--- What you are asked to do ---
Reproduce, word for word, the part of the text on dialysis catheter infections that opens with the words "Indeed, hygiene standards" and closes with "in this study.".

--- Text ---
Limitations of our study are represented by the small sample of patients, due to the single-center design of the study, the short observation time and the before-after design of the study. On the other hand, CVC care and overall patient management is unlikely to have changed in the same dialysis units, giving strength to our results. Since there was no change in the management of hemodialysis catheters, it is useful to understand how and why these results were achieved. The two hospitals considered are located within the metropolitan area of Milan, the capital of Lombardy, the hardest-hit region by the COVID-19 pandemic in Italy. We hypothesize that the health care staff, the nurses and doctors, facing such a dramatic event changed their approach towards the way they work. The level of attention was maximized. Fear of spread of contagion of COVID-19 among patients and healthcare workers maximized the effectiveness of common patient care with regard to the prevention of other infections.

Indeed, hygiene standards have never been so stringent. The use of surgical masks by both the patient and the nurse when manipulating the catheter, a good practice that is routinely observed, may have been followed more accurately during this period due to the fear of spreading droplets. The simple washing of hands before the outpatient enters the dialysis unit is often taken for granted, but in everyday life it is not always done properly. Instead, during the COVID-19 pandemic patients and healthcare staff washed their hands more often and more accurately than they did before. The adoption and use of considerable amounts of hand sanitizer probably contributed to the improved results in infection prevention observed in this study.

Additional countermeasures were taken, such as elimination of the mid-dialysis snack for nurses and patients, even more accurate sanitization of the rooms, and the elimination of blankets. These factors may also have played a role in the reduction of infections [3].

We believe that our findings support the effectiveness of hygienic precautions and usual HD-CVC care, which probably does not need further implementation, but just greater attention. This study lends support to the concept that significant reductions in the current CVC-related infection rates among patients undergoing hemodialysis are achievable. As previously shown in other studies [20,21,22,23], prevention of infection by good hygiene, proper handling of catheters, and clean dressing may be the best approach for decreasing the incidence of infectious complications of catheters.

--- Supplied information ---
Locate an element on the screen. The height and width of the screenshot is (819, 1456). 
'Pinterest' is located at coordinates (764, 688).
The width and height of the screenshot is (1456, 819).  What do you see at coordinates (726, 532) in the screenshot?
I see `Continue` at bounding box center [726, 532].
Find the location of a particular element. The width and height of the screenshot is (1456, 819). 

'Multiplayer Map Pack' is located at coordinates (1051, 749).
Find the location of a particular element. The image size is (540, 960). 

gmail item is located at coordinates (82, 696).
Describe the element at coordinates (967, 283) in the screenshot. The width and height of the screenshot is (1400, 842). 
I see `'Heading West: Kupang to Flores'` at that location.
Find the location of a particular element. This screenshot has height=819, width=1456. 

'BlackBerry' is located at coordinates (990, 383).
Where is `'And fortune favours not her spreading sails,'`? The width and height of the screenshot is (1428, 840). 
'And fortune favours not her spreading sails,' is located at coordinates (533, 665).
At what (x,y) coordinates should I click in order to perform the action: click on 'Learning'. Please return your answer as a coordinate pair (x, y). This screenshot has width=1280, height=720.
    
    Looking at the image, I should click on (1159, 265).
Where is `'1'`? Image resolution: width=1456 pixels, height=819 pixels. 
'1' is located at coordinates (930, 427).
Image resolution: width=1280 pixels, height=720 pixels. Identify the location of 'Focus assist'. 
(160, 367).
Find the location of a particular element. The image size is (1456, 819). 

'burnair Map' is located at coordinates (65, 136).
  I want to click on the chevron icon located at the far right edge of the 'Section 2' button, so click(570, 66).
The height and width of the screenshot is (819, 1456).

--- Expected answer ---
Indeed, hygiene standards have never been so stringent. The use of surgical masks by both the patient and the nurse when manipulating the catheter, a good practice that is routinely observed, may have been followed more accurately during this period due to the fear of spreading droplets. The simple washing of hands before the outpatient enters the dialysis unit is often taken for granted, but in everyday life it is not always done properly. Instead, during the COVID-19 pandemic patients and healthcare staff washed their hands more often and more accurately than they did before. The adoption and use of considerable amounts of hand sanitizer probably contributed to the improved results in infection prevention observed in this study.